Milwaukee Industrial Innovation Center
UW-Milwaukee hosted the opening of its Milwaukee Industrial Innovation Center (MIIC) at the Cozzens and Cudahy Research Center in December. MIIC is part of the College of Engineering and Applied Science at UW-Milwaukee. It includes the Center for Intelligent Maintenance Systems, an NSF industry-university cooperative research center that also includes 40 area companies such as Rockwell Automation and Harley-Davidson. This is just one of many economic development initiatives that are being led by Chancellor Zimpher and her corporate partners in the metropolitan area. I believe our Summits have helped to underscore the need for such initiatives and I appreciate Nancy's leadership in helping it to happen.
Marrett and Porter Named to National Academies
I want to note that a prestigious national group called the National Associates of the National Academies of Science has just been created and has conferred lifetime membership on two Wisconsin educators, both of whom we know well: Senior Vice President Cora Marrett and Professor Andrew Porter. Their appointments are also notable for the fact that, as social scientists, they have "cracked" the barrier to being recognized nationally as "real scientists." These are nationally and internationally recognized honors and, as Cora said, after many years it's nice to receive some recognition for all that time spent in airports! Congratulations to you both - Wisconsin continues to stay on the map.

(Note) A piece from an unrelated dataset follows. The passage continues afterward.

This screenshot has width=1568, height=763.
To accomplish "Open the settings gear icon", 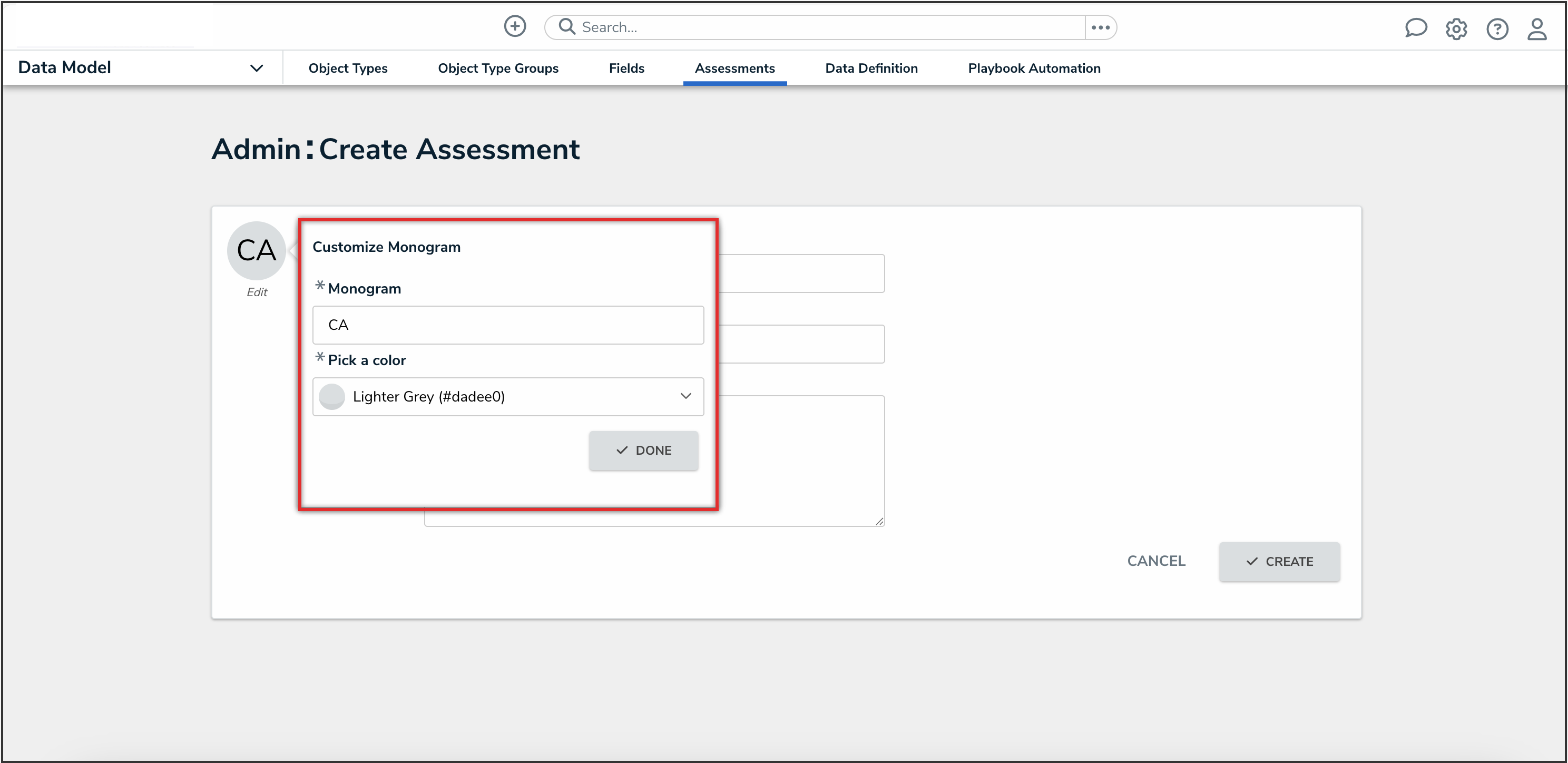I will (1456, 28).
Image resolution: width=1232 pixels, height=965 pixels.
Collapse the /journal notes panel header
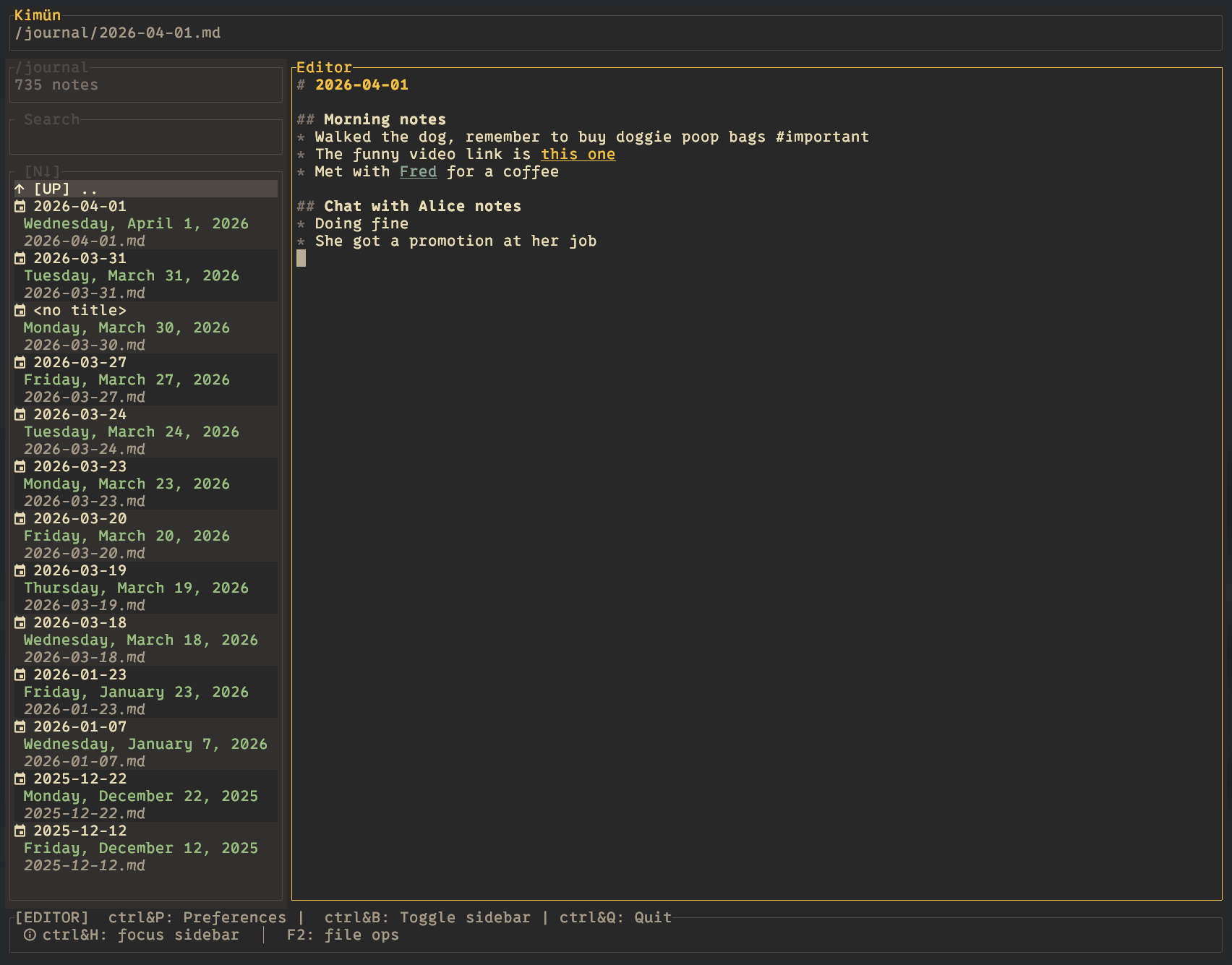pyautogui.click(x=51, y=67)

UW-Eau Claire Develops New Curriculum for Social Workers
UW-Eau Claire has received a $213,000 grant from the U.S. Departments of Labor and Health & Human Services to fund the development of a program that will train social workers to work with adults who struggle with alcohol and other drugs, cognitive and developmental disorders, physical disabilities, mental illness, and abuse or neglect. Much needed, this effort can help strengthen training for social workers in a period where need for these services is increasing.

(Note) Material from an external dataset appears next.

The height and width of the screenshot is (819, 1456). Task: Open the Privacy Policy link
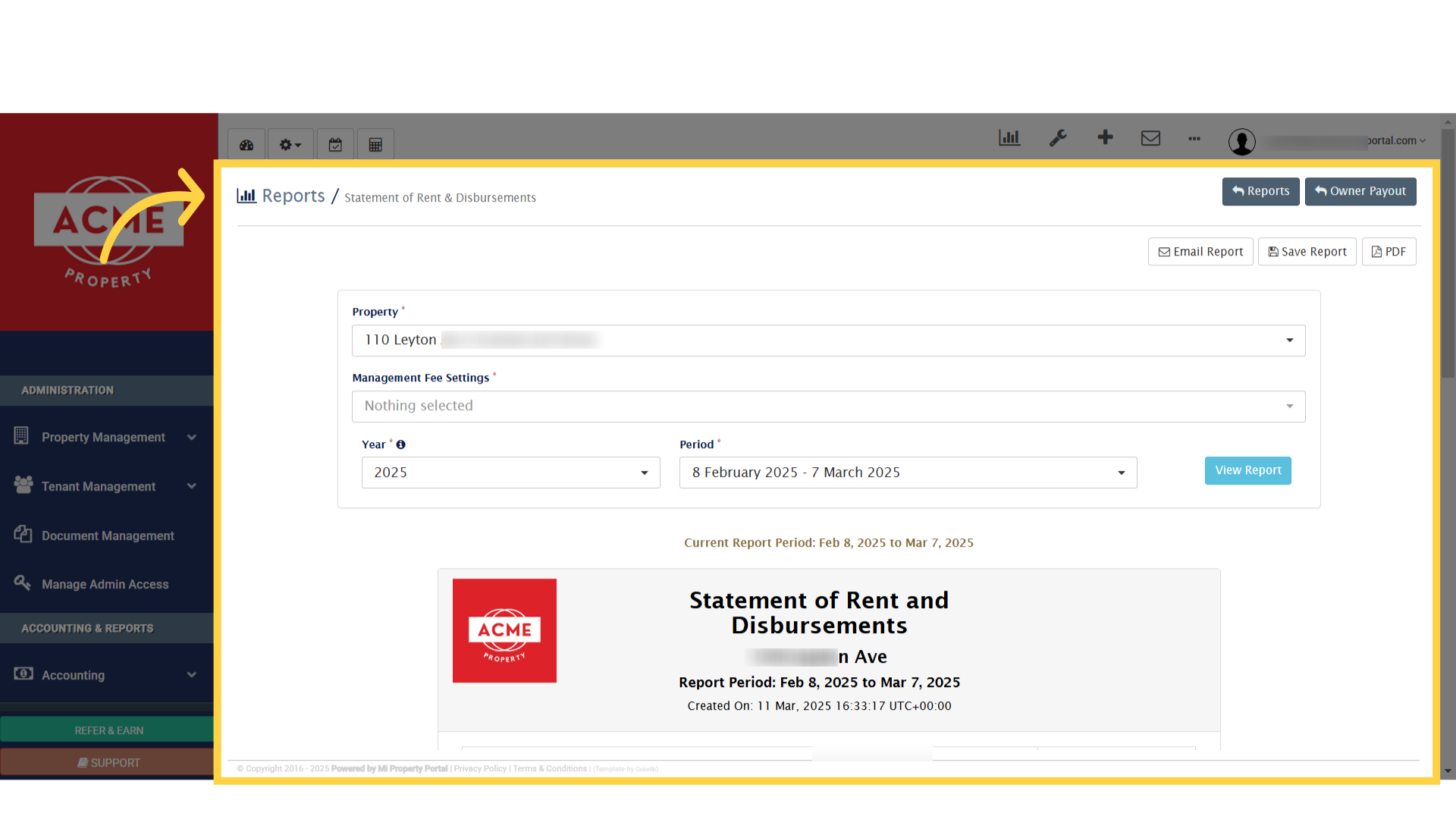479,768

UW-Stout Chancellor Sorensen has been elected to the board of the National Council for History Education. He is the first chancellor to serve on the board which includes K-12 teachers and noted historians Drew Gilpin Faust of Harvard University, Gordon Wood of Brown, Kenneth Jackson and Eric Foner of Columbia, and author David McCullough.
NCHE's mission is to promote the importance of history in school and society, and one of its most important contributions is a colloquium model for practicing teachers that includes a university historian, a master teacher, and a learning specialist.
Good Campuses for Hispanic Students
A national publication, "Hispanic Outlook in Higher Education," has named 11 UW institutions as offering outstanding opportunities to Hispanic students (Madison, Milwaukee, Green Bay, La Crosse, Parkside, Platteville, River Falls, Stevens Point, Stout, Superior, Whitewater) reflecting a combination of campus outreach efforts and UW's affordability. We will use this designation to give a boost to our continuing Plan 2008 recruitment and retention efforts.
Finally, I have two somber notes:
Since the Board last met in December, two long-time friends and colleagues have passed away: UW-Platteville chancellor emeritus Bjarne Ullsvik died on Christmas Eve. He was chancellor at Platteville at the time of merger and continued to attend campus events well into his 90s. The student center was named for him two years ago. And Gerard Veneman, member of the Board of Regents from 1979-86, died in mid-January. Regent Veneman was a member of the Board when I was first hired and his calm and thoughtful counsel were much appreciated. Gerry was President of Nekoosa Papers and an original contributor to the Regents Teaching Award fund that still continues today.
We are indebted to both these gentlemen for their lifetime work on our behalf.